● Brief:
Please retype the rows word for word, starting at the line that contains "This screenshot has width=1200, height=630." and ending at the last of the rows, with both ends included and any pictures left out.

● Material for this exercise:

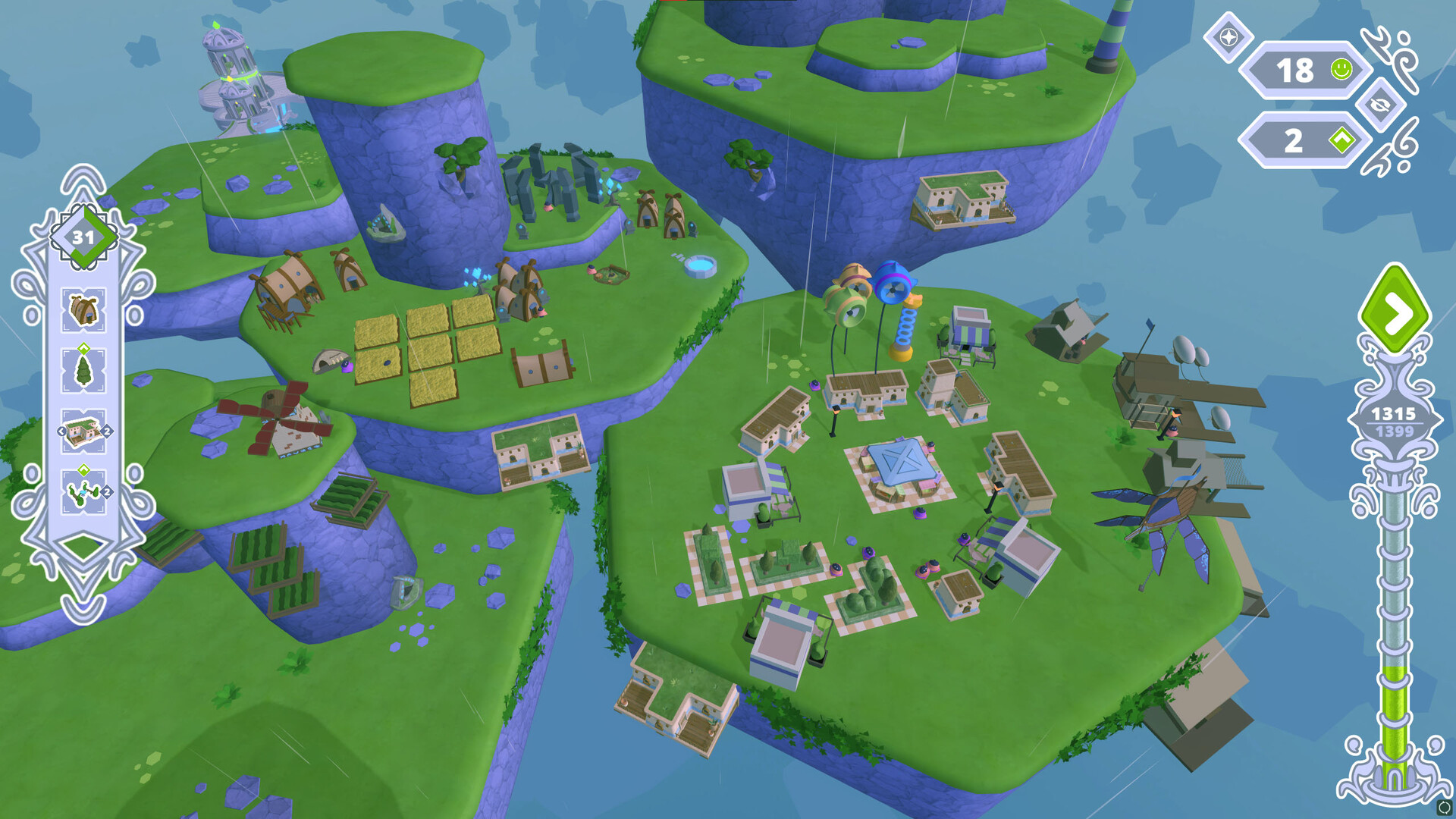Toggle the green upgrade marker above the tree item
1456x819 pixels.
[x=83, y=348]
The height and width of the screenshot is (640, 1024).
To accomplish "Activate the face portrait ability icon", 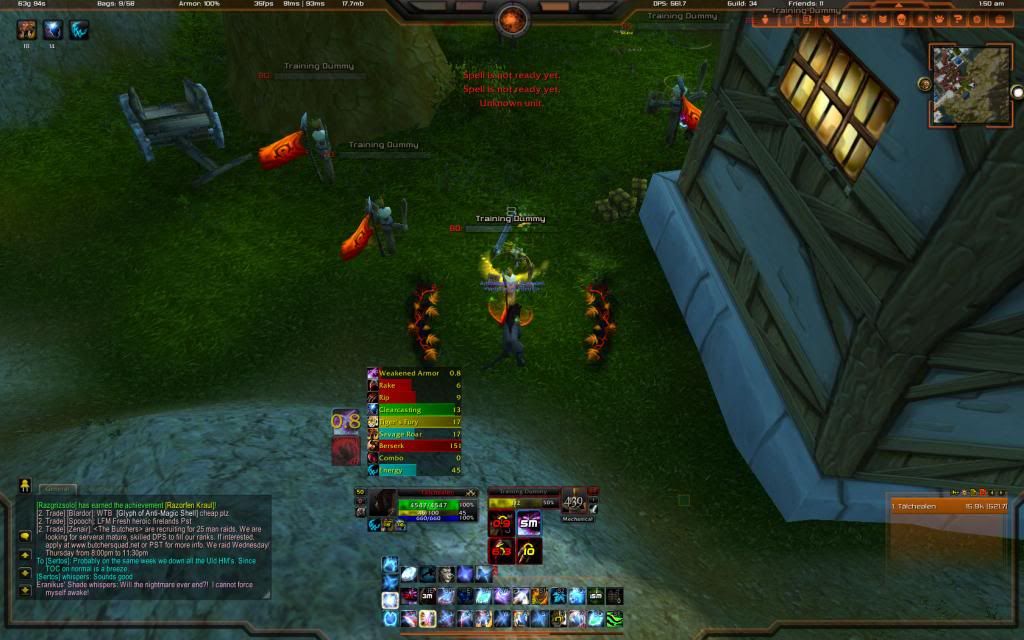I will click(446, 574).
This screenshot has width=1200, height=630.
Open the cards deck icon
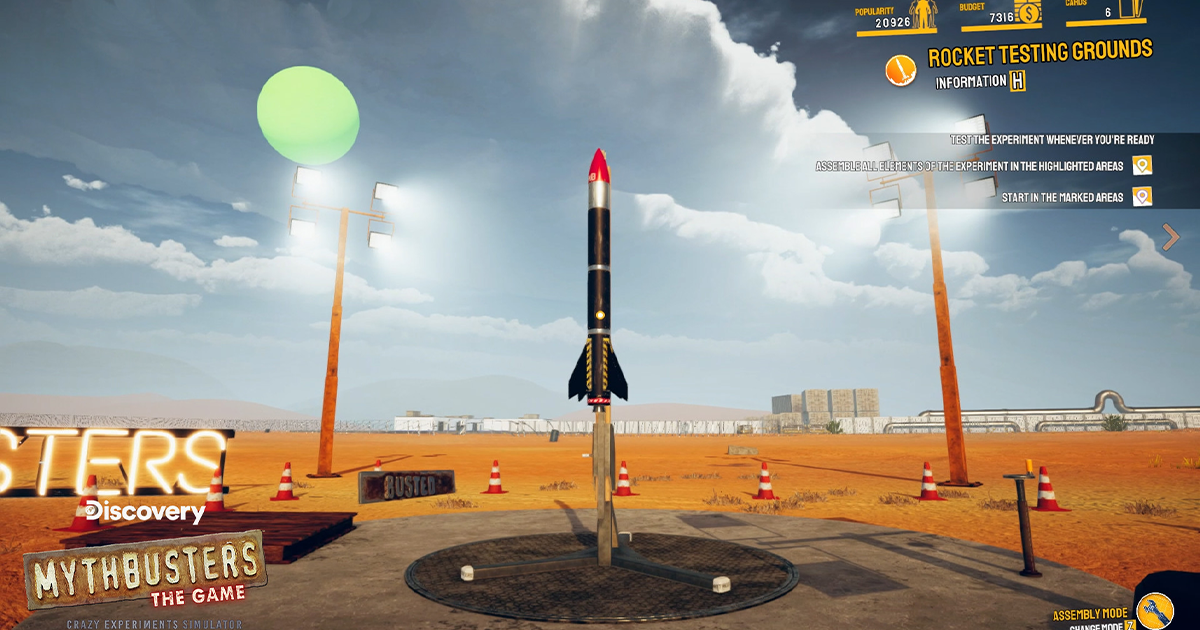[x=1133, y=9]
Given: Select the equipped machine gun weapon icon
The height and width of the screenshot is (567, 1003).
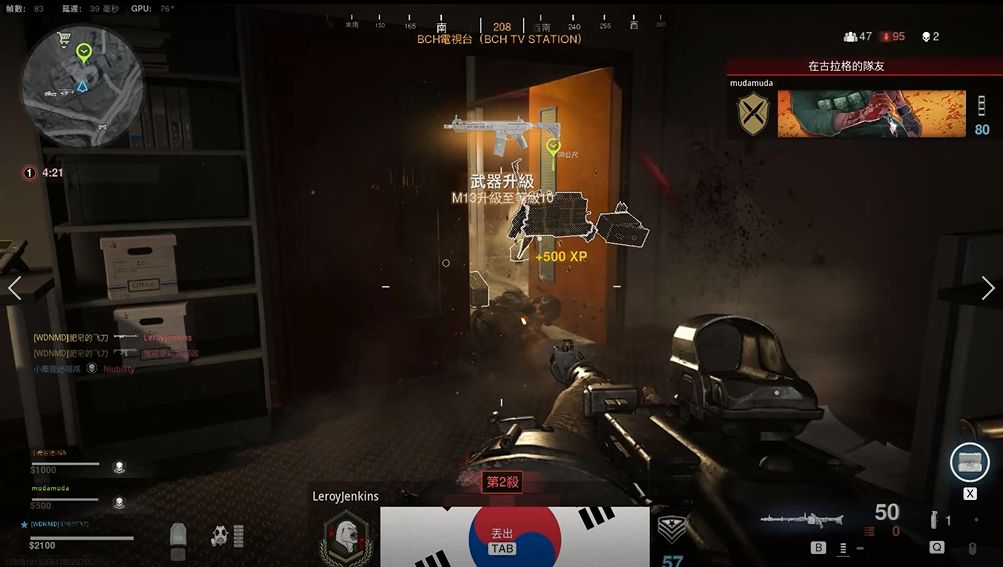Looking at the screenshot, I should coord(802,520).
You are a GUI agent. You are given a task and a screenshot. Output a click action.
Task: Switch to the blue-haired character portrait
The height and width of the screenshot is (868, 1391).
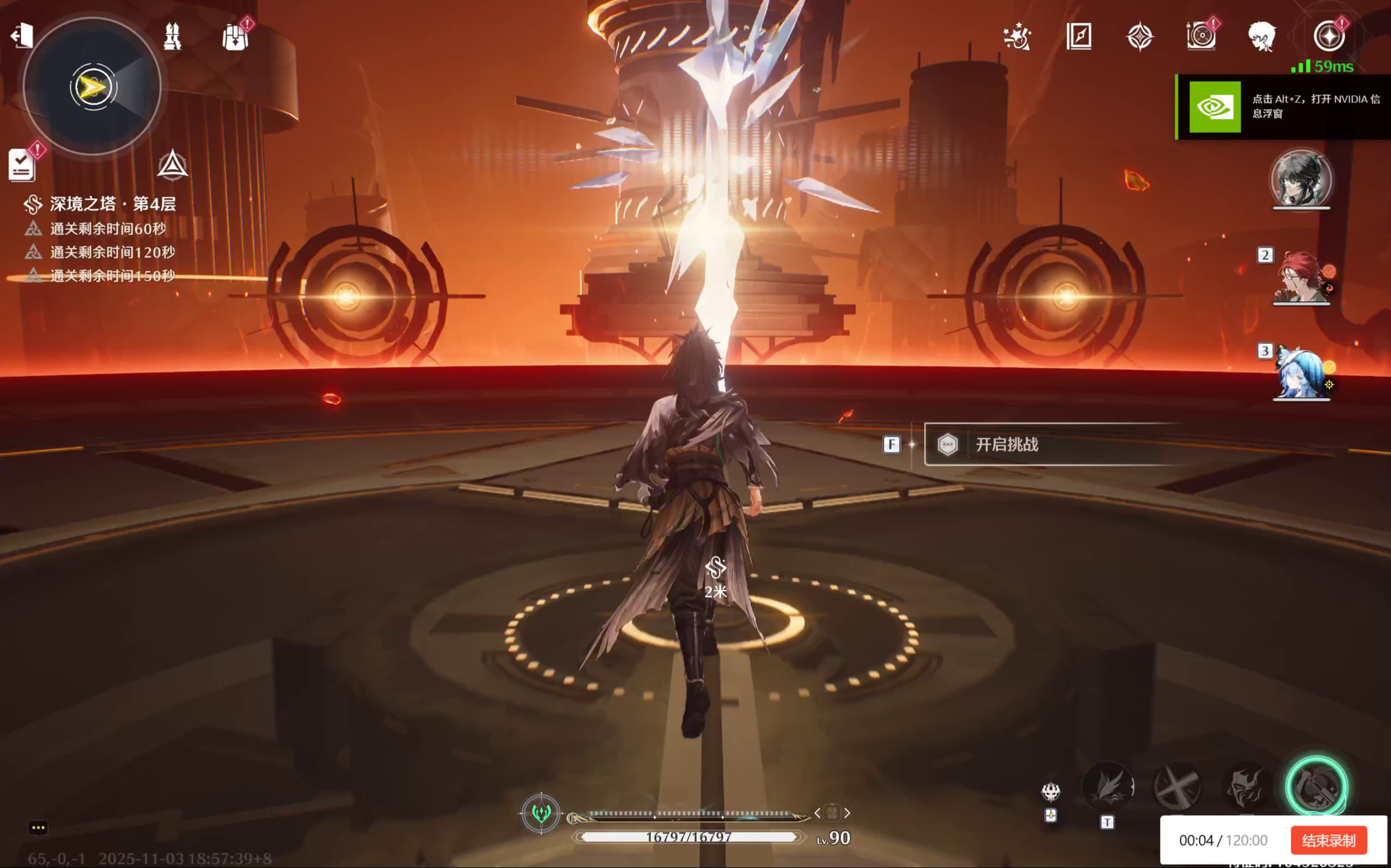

● Result:
This screenshot has width=1200, height=630.
Open the cards deck icon
[x=1133, y=9]
Given: Select the equipped machine gun weapon icon
The height and width of the screenshot is (567, 1003).
Looking at the screenshot, I should coord(802,520).
You are a GUI agent. You are given a task and a screenshot. Output a click action.
Task: Switch to the blue-haired character portrait
The height and width of the screenshot is (868, 1391).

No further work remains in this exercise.